Muchas veces me vi con Ramón Illán Bacca (1938-2021) en distintas circunstancias, en Barranquilla, Cartagena, Bogotá o París, y ahora que ha partido, vienen a mi memoria algunas de las imágenes ligadas a esa amistad natural, abierta, libre y generosa que prodigaba a quienes lo conocimos.
Rastreando la memoria, no sé si fue Ariel Castilo Mier, quien me lo presentó no sé cuando ni dónde, o tal vez el polígrafo Julio Olaciregui, quien lo hospedó en su casa en París hace mucho tiempo con motivo de un encuentro de narradores colombianos o inclusive tal vez años antes el novelista Alberto Duque López, el autor de Mateo el flautista, en alguna de las ferias del libro de Bogotá.
Por esas cosas de la vida, he gozado de la amistad de muchos nativos de la costa caribe, todos ellos personajes abiertos y sin ceremonias, entre los que se cuentan varias mujeres como Fanny Buitrago y Marvel Moreno, a quien fui presentado en 1979 por Jacques Gilard, francés de Toulouse que se volvió el más barranquillero de los barranquilleros cuando exploraba en esa ciudad los escritos perdidos y dispersos de Gabriel García Márquez y su amigo Alvaro Cepeda Samudio.

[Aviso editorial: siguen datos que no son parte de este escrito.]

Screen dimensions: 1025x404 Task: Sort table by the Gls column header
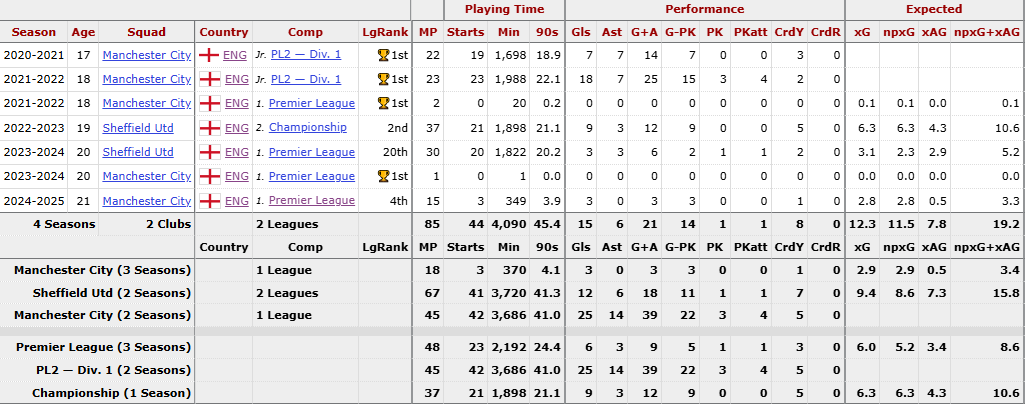click(580, 32)
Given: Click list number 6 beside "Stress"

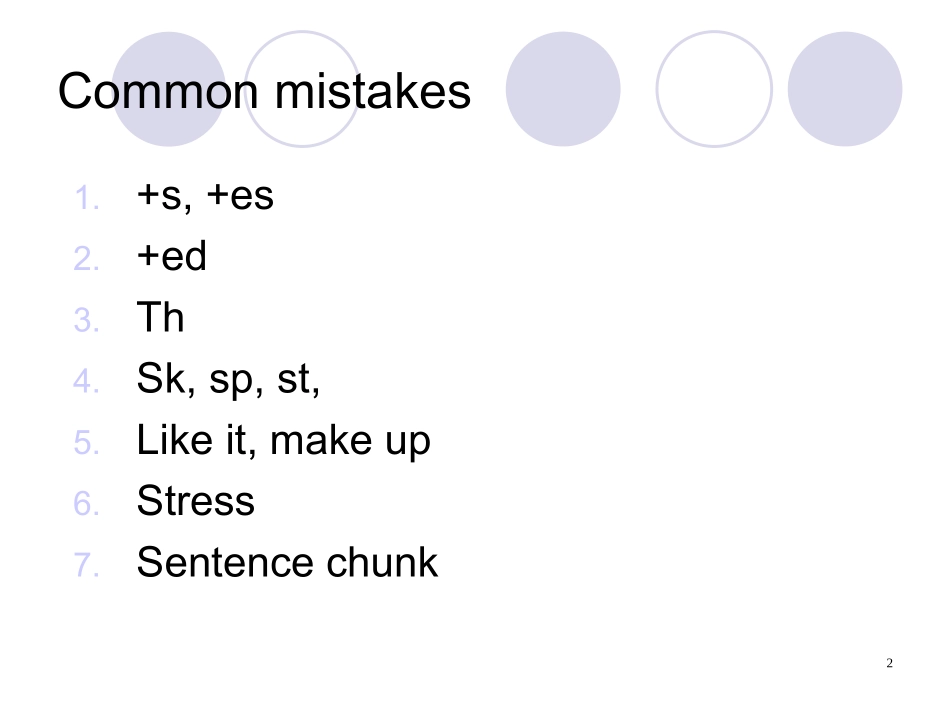Looking at the screenshot, I should click(x=87, y=504).
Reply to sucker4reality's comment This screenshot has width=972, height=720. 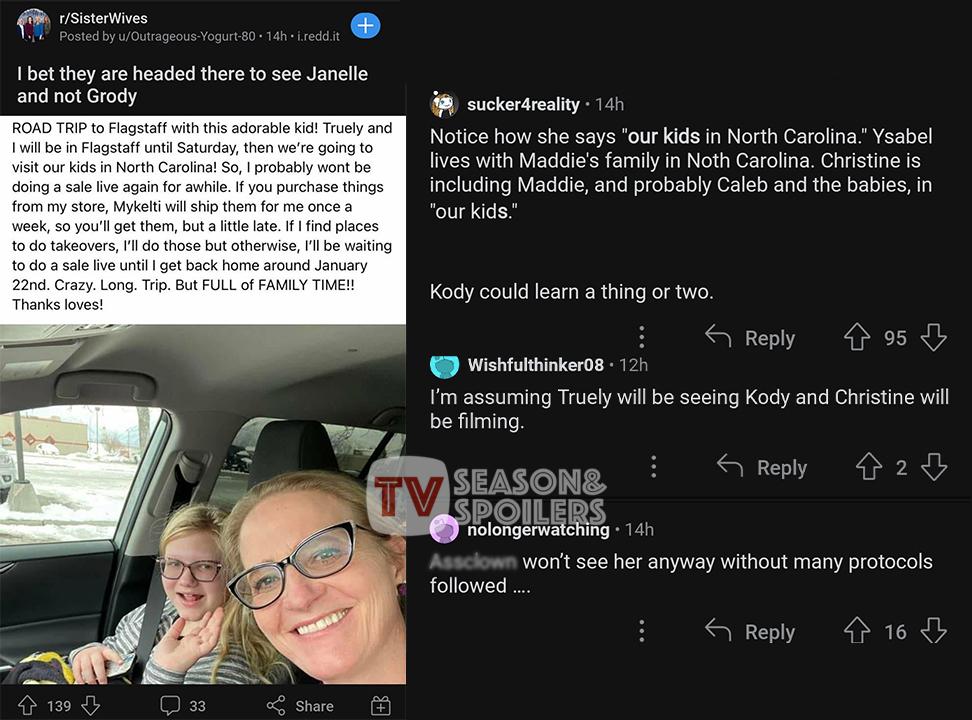coord(750,337)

La cosa es que para mi Ramón Illán era casi una persona de la familia, como si lo conociese desde siempre o incluso en otras vidas, porque cada encuentro con él era como la continuación de un diálogo filial que no tenía ni principio ni fin, una expedición por la obra de los autores más raros del mundo o por los acontecimientos más inesperados y rocambolescos de la existencia.
Ramón era hombre de baja estatura, blanco, de ojos claros y como él mismo solía decir, en una de sus muchas referencias cinematográficas, tenía la mirada perdida por un lado hacia el este de paraíso y por el otro al oeste del Edén.
Hablaba rápido, era inquieto, cegatón, despistado, agitado, y siempre, hasta en los momentos más trágicos o problemáticos hacía gala de un irrefrenable sentido del humor. La primera vez que salió solo por París en 1997 se perdió toda una tarde y cuando Julio Olaciregui lo rescató en una esquina tiritando de frío al llegar la noche, se dieron cuenta que le había dado la vuelta a las mismas calles veinte veces sin encontrar el rumbo.
Tal vez la única vez en que lo vi serio y apesadumbrado, con delicadeza de amigo, fue cuando me recibió con Ariel Castillo en el aeropuerto de Barranquilla, a comienzos de los años 90 del siglo pasado, una vez que acudí a ellos para que me rescataran del duelo después de la muerte de mi padre.
Ambos, Ariel y Ramón, me curaron de la terrible sensación de la orfandad en esa Barranquilla cálida y alegre y pronto recuperé la alegría perdida mientras asistíamos a actos culturales o pasábamos tardes en la casona de Teresa Cepeda, la viuda de Alvaro Cepeda Samudio, que era entonces un museo intacto de los tiempos del Grupo de Barranquilla.
Con Ariel fuimos a ver al legendario Alfonso Fuenmayor en su apartamento en un alto edificio de la ciudad desde donde se veía el río Magdalena y recuerdo que el inteligente y cosmopolita sabio amigo del Nobel se extrañó porque Ramón no vino con nosotros.
Porque la vida no era igual sin la compañía de Ramón, su gracia, risa, tacto, carcajada, sus inagotables ocurrencias, la erudición literaria sin límites. La última vez que lo vi en Barranquilla me llevó a su casa y me mostró con detalle su secreto hábitat.
Nacido en Santa Marta y criado según la leyenda por unas tías solteronas hermanas o primas de arzobispos y obispos, el novelista cursó la carrera de abogado en la Universidad Libre y ejerció de juez en un pueblo perdido de la costa, donde aprovechó el tiempo muerto para leer bajo la canícula. En su forma de ser había, como era de esperarse, algo de clerical, pero de estirpe caribeña.
Todos sus libros, Déborah Kruel, Maracas en la ópera, Marihuana para Goering, Señora tentación, Disfrázate como quieras, entre otros, se convirtieron en obras de culto para los iniciados amantes de sus novelas y relatos, sus personajes rocambolescos y atmósferas cinematográficas y ahora comienzan el largo viaje de los clásicos.